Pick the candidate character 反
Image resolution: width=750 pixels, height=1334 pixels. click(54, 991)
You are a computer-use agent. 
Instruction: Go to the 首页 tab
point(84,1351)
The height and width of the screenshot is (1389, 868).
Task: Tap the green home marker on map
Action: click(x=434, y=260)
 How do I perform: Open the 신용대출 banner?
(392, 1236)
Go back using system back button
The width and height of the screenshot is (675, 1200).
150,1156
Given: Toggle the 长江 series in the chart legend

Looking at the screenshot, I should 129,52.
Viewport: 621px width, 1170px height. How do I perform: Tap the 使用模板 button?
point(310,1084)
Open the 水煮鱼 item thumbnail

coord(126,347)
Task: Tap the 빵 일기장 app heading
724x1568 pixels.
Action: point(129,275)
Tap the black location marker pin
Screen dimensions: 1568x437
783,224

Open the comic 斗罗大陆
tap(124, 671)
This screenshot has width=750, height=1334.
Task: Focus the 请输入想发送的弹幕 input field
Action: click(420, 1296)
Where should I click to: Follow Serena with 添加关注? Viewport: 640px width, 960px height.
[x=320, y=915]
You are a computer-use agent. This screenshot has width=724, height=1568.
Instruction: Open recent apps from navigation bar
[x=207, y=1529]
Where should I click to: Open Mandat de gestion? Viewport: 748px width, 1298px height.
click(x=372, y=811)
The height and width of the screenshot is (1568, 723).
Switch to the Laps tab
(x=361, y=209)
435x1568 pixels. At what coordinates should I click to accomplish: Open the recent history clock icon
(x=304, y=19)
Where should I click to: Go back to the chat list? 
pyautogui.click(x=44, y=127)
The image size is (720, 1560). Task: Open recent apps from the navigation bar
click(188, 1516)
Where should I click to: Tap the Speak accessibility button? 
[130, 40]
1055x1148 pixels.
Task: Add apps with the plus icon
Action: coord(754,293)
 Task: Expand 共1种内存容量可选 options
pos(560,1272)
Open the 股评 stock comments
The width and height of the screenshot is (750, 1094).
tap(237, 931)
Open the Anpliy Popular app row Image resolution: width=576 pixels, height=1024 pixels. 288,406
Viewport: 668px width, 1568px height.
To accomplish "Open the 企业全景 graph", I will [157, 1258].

------------------------------------------------

▶ _Task goal_: Rewrite the records from the line containing "Viewport: 668px width, 1568px height." through the end of the records, both included, with the requests kept. Increase every coordinate in the answers by 97.

▶ _Correct result_:
Viewport: 668px width, 1568px height.
To accomplish "Open the 企业全景 graph", I will [254, 1355].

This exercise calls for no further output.